Japanese land prices are rising for the first time in 16 years, yet shares of developers trade at less than a third the global average, according to UBS AG.
The start of real-estate investment trusts in Germany is spurring demand for housing stocks valued at about half the worldwide mean.
China's new laws protecting home owners and Brazil's record-low mortgage rates are attracting money managers looking for the fastest growth, according to Bloomberg News.
Third Avenue Management LLC, ABN Amro Holding NV and Alpine Mutual Funds, which together oversee US$20 billion in real-estate stocks, bought shares of Mitsubishi Estate Co in Japan, Germany's IVG Immobilien AG and Cyrela Brazil Realty SA Empreendimentos e Participacoes for returns of as much as 22 percent this year.
In the US, real estate and home builder indexes dropped at least 4.7 percent on forecasts that housing prices will fall for the first time in 16 years.
"We're past the period of time where the rising tide has lifted all boats," said Sam Lieber, who oversees the US$1.75 billion Alpine International Real Estate Equity Fund. "Clearly we see better opportunities abroad."
Almost 90 percent of the fund's investments are outside the US, with the largest single country allocation in Japan.

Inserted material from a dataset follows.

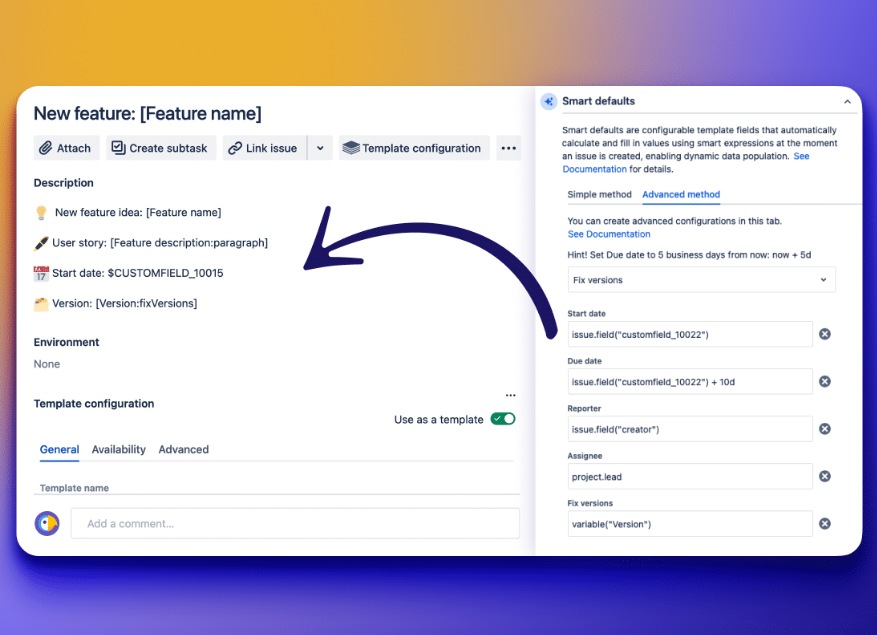Remove the Assignee smart default
Screen dimensions: 877x635
coord(825,476)

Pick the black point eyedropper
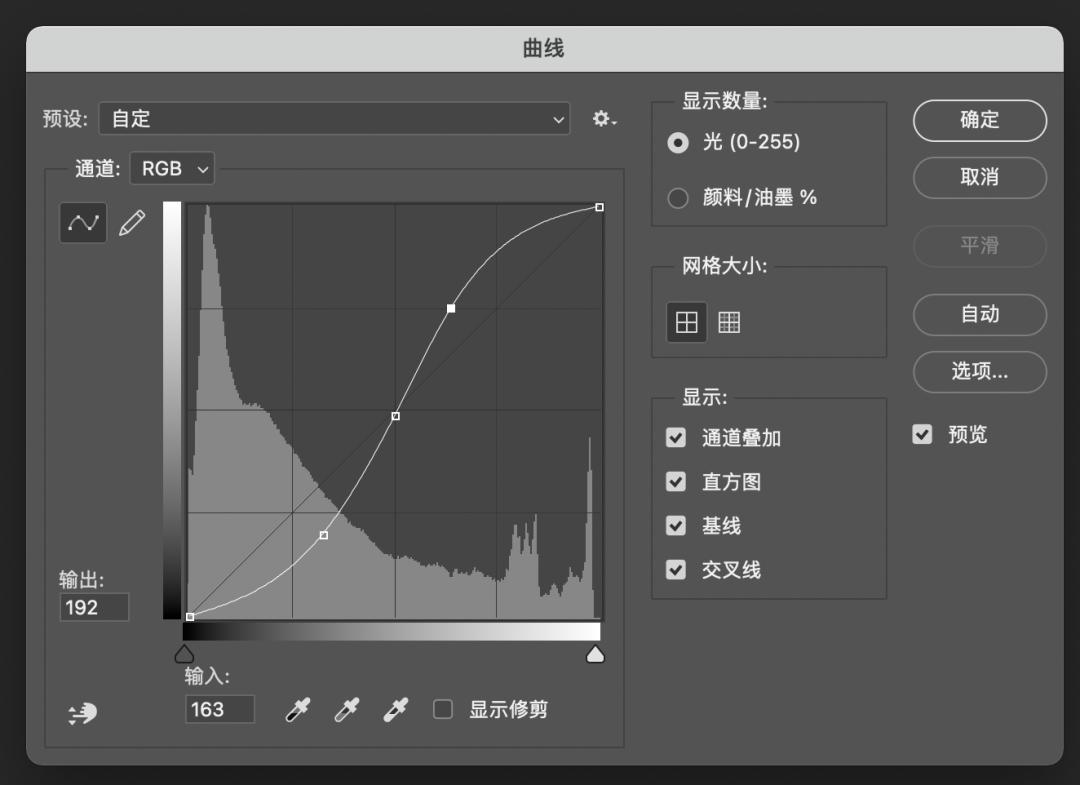tap(296, 709)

Lieber also has been adding to holdings in Brazil.
Investors seeking returns with a moderate amount of risk should put 33.5 percent of their real-estate stock holdings in Europe and 14.6 percent in Asia, said a study released yesterday by the National Association of Real Estate Investment Trusts in Washington and Chicago-based Ibbotson Associates Inc.

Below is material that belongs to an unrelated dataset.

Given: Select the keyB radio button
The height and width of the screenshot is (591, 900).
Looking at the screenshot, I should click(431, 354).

A model portfolio from 1990 to 2005 would have recommended 8.1 percent in Europe and 4.1 percent in Asia, the study said.
The National Association of Realtors said this month that the median prices of new US homes will drop this year for the first time since 1991.
Japanese and Hong Kong property developers will offer the highest returns over the next 12 months, at an estimated 19 percent and 16.6 percent, respectively, according to Zurich-based UBS, the biggest money manager for wealthy investors.